The first Spaniards to enter what is now southern Arizona merely passed through the area on their way to locate the treasure of the cities of Cibola. In 1539 Fray Marcos de Niza became the first European to traverse the area. As he followed the course of the San Pedro River, de Niza encountered the small villages and irrigated fields of the Sobaipuri - one of the three Piman-speaking tribes which inhabited the region. His report of the riches of Cibola resulted in another expedition led by Francisco Coronado in 1540. He, too, traveled along the San Pedro as he crossed the area. Since they found nothing of value there or at Cibola, the Spanish lost interest in the region. 
It was not until the end of the seventeenth century that Spanish civilization reached into the northern part of New Spain and poised on the edge of the northernmost section which by that time had come to be called the Pimeria Alta (Figure 1). This region encompassed present-day southern Arizona south of the Gila and west of the San Pedro rivers and extended into the northern portion of the state of Sonora, Mexico as far as the Rio Altar and Magdalena valleys. It was to this area that the Jesuit padre, Eusebio Kino, came in 1687 to establish missions. In his twenty years of exploration in the Pimeria Alta, he encountered three related tribes in the Arizona part. These peoples, the Sobaipuri in the eastern area, the Pima in the north and central portion, and the Papago in the central and western section, were basically sedentary and lived in rancherias except for those Papago in the extreme west. In that area the people were nomadic food-gatherers. 

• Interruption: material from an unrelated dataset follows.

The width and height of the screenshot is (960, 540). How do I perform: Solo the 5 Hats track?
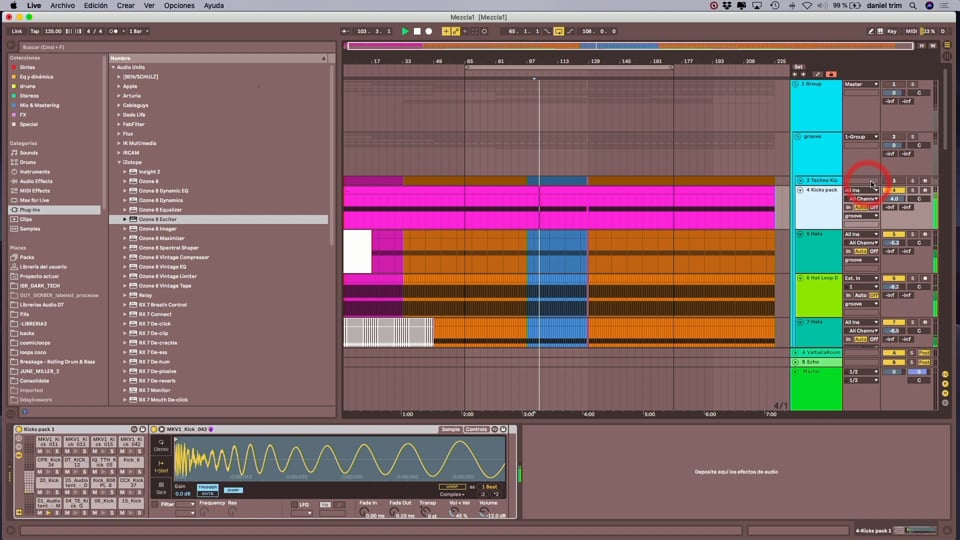[912, 234]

Padre Kino did not enter the area of present day southern Arizona until 1691 when he followed the Santa Cruz River valley north to the rancheria of Tumacacori. He came to that village at the request of the Pima Indians who lived there. These people, like their bretheren of southern Arizona, were a relatively peaceful people who were interested in learning about the Christian religion. Since Kino lacked the manpower, he left no missionary at the village. In fact he did not return to the Santa Cruz Valley until 1694. On this occasion he followed the river north to its confluence with the Gila. On the way he stopped at the rancheria of Bac which was a village about nine miles south of present day Tucson. Over the next eight years Kino visited these villages many times, laying the foundation for a church at Bac in 1700. 
Although Padre Kino had difficulty supplying sufficient priests for the missions, the Jesuits had a program, financially supported by the civil authorities, which had the ultimate end of turning the Indians into full Christian citizens of the Spanish Empire. To accomplish this goal, Indian villages were structured into orderly societies that would require the inhabitants to modify their old ways. It was a church-centered community designed to be largely self-sufficient. Missionaries taught a simple catechism of Christian concepts which they felt were necessary for the Indians to know. In addition the priests supplied cattle and wheat, which was a new grain, and taught the use of new tools and agricultural techniques. In doing so the missionaries attempted to convince the Indians to accept a daily routine of field and herd work. 
The Jesuits never had sufficient manpower to properly supply their Santa Cruz Valley missions until 1732. After that date they had the luxury of instructing the Indians without having what they considered the corrupting influence of Spanish settlers. The reason no Spaniard inhabited the valley was increasing raids by Apaches. These people had begun to attack Spanish settlements in New Mexico by the middle of the seventeenth century and in 1698 expanded their area of assaults when they entered the Pimeria Alta. Partly for this reason and partly because of a Pima uprising in 1751 the Spanish established a presidio (fort) at Tubac in 1752. These soldiers were to provide protection for the missionaries, but they proved to have little effect. 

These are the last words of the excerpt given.